No Relation to Rhett
by Bethany Stotts

Chicago, Ill.—At a panel on “Revision as Writing, Writing as Revision,” Modern Language Association (MLA) panelists offered tips to increase the clarity and quality of academic writing. The panelists proposed several solutions, many of which emphasized reducing the length of dissertations and cutting out unnecessary or jargon-filled material. The presenters also challenged writers to think outside the formulaic dictums of literary theory. “I think that gender-based sex and sexuality are playing themselves out in formulaic ways that are knee-jerk, predictable in too many dissertations and they seem…boring,” said Professor Susan Gubar of Indiana University at Bloomington. She suggested that undergraduate writers “try to break out of certain formulaic ways of thinking.”

In a colorful speech, panelist Cathy Birkenstein-Graff of the University of Illinois at Chicago exhorted academics to adopt an “embrace your shame approach” in which authors visualize antagonistic, cruel voices which tell them that their theses are meaningless. Writers should “make themselves vulnerable to that little voice that comes and visits them, sometimes in the middle of the night, and says ‘You idiot. Nobody in their right mind is possibly going to believe your central argument that ____, whatever,’” she said. Writers should also visualize a voice mocking “Everyone is so convinced that, on the contrary ____, they’re surely going to call you totally naive. Indeed, look at from the vantage point of—blah, blah, blah— they may even laugh at you. They may even drive you out of the profession. If, that is, they even deem your argument important enough to bother listening to,” she continued.

Birkenstein-Graff argued that the best academic writers “embrace rather than push away these painful countervoices, [these] painful counterperspectives that inevitably arise in the revision process, using them to structure and motivate what they themselves want to say.”
In direct contrast to the other panelists’ emphasis on cogency and understandable writing, Birkenstein-Graff suggested that academic writers look to “Bad Writing Award” winner Judith Butler for inspiration.

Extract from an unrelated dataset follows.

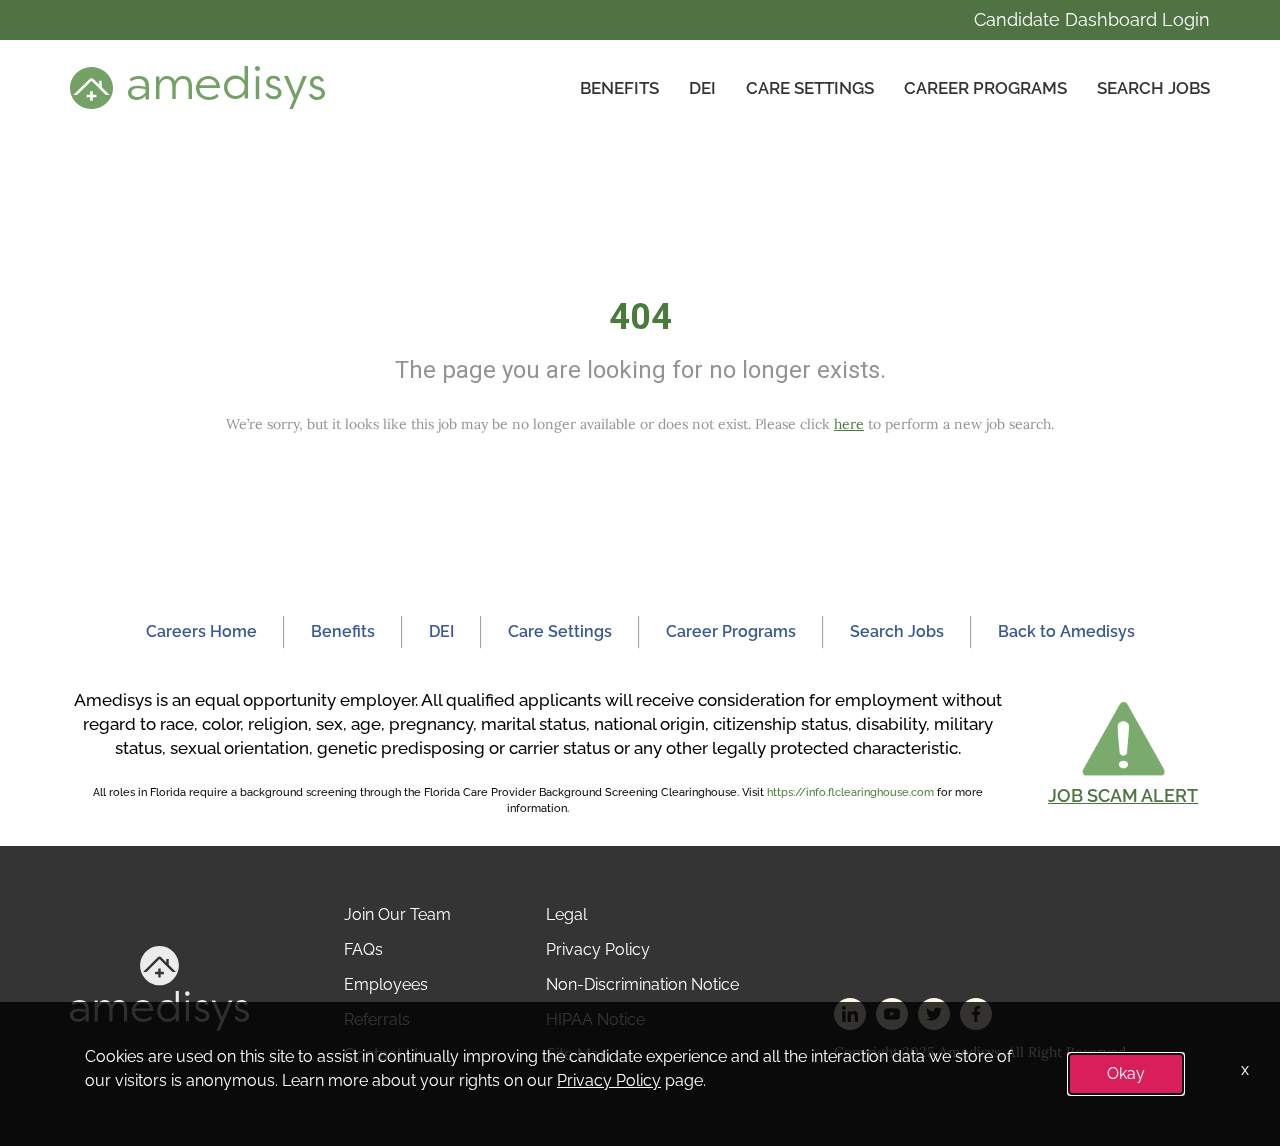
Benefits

According to the UI Chicago lecturer, Butler is a “masterful, masterful writer” who “directly engages what her harshest critics say about her work.” She held up Butler’s Bodies That Matter as a shining example.

One topical sentence from Butler’s 2004 Bodies That Matter reads “The forming of a subject requires an identification with the normative phantasm of ‘sex,’ and this identification takes place through a repudiation which produces a domain of abjection, a repudiation without which the subject cannot emerge.” In other words, someone seeking to define one’s own sexuality must abjectly repudiate his or her real sexuality in favor of the social sexual construct. Or, put even more simply, one cannot define sexuality without operating within social norms. Butler later argues that the adoption of such norms produces “consequences that [the sexed subject] cannot control.” The book includes chapters on “The Lesbian Phallus and Morphological Imaginary,” “Critically Queer,” and “Arguing With the Real.”

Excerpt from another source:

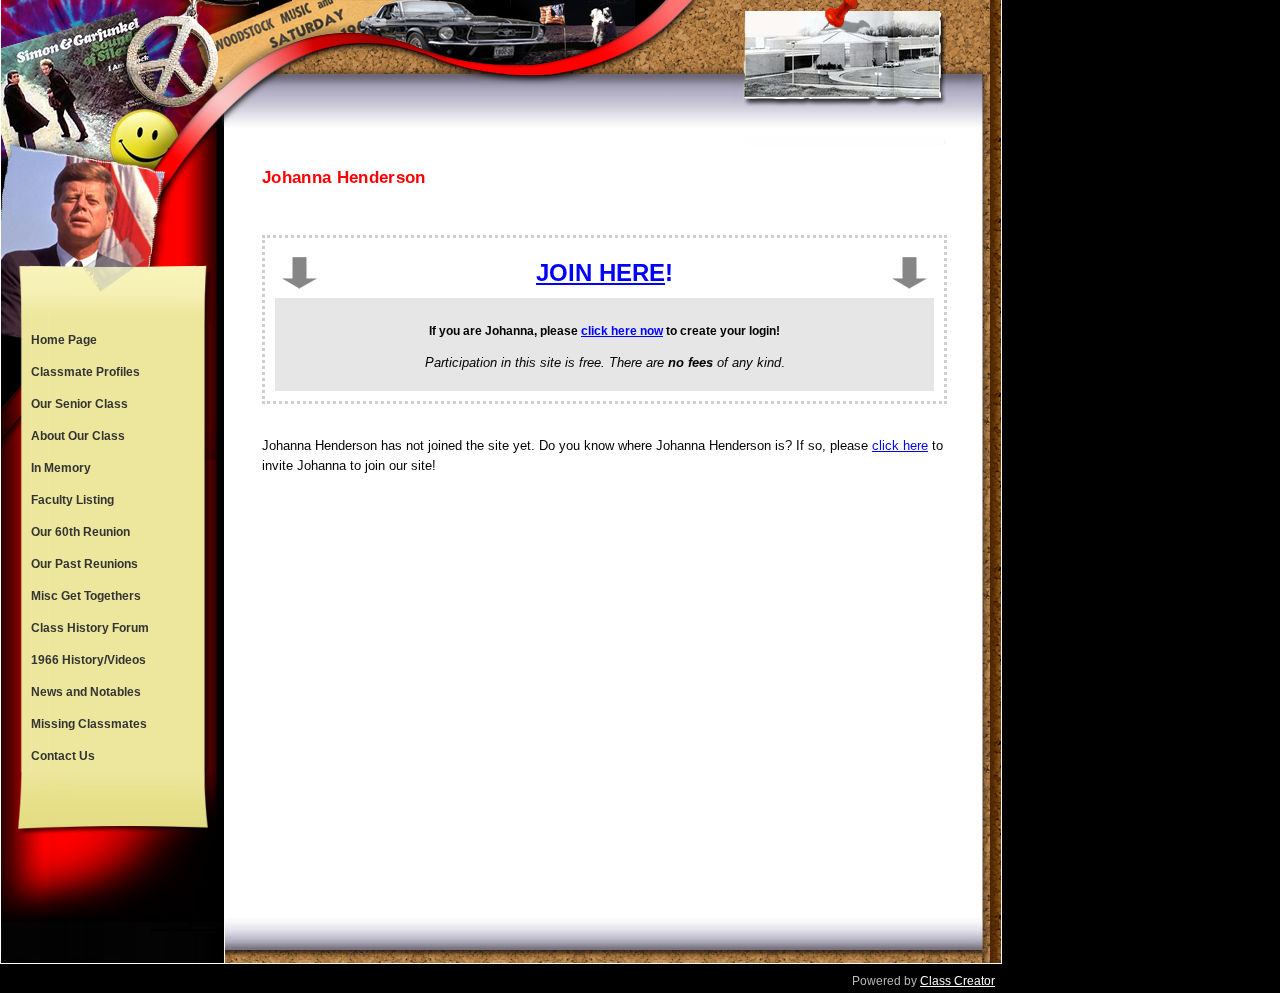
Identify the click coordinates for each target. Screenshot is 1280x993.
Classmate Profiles (85, 372)
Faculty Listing (72, 500)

On the subject of lesbianism, Butler later writes that “Insofar as the phallus is an idealization of morphology, it produces a necessary effect of inadequation, one which, in the cultural context of lesbian relations, can be quickly assimilated to the sense of an inadequate derivation from the supposedly real thing, and, hence, a source of shame.” Professor Butler currently teaches in the Rhetoric Department at the University of California at Berkeley.

Professor Birkenstein-Graff openly admitted that Butler’s writings have been repeatedly criticized by public figures as obtuse, if not “bad writing.” In 1999, Butler received the “Bad Writing Award” from Philosophy and Literature. The journal’s editor, Denis Dutton, wrote in the Wall Street Journal that “the desperate incantations” of the journals’ contest winners “hope to persuade their readers not by argument but by obscurity that they too are the great minds of the age.” “[Butler’s winning] sentence beats readers into submission and instructs them that they are in the presence of a great and deep mind. Actual communication has nothing to do with it,” wrote Dutton.

Birkenstein-Graff implied, however, that the attacks on Butler’s writing came not from the construction of her sentences but because her opponents disagreed with Butler’s theses. “But what makes Judith Butler stand out above the crowd is that in arguing her case, she makes life very difficult for herself by…engaging head-on the views of those who not only do not believe that gender is constructed, but believe that anyone who does is a bit foolish,” she said.

She concluded that many professors’ “writing suffers from an excess of blandness, and may well in fact qualify, if not for a bad writing award, but at least for a boring writing award, if such were ever to come into existence.” In contrast, Butler’s sentences offer a new way to add spice to academic papers. “If, however, we could follow the lead of somebody like Butler, and look squarely at those who want to critique us and shame us, our writing would be infused with precisely the kinds of exciting, challenging tension it needs,” Birkenstein-Graff said.

If all academic writing became infused with the “excitement” of Butler’s work, many outside the field would probably fail to recognize the change.

Bethany Stotts is a Staff Writer at Accuracy in Academia.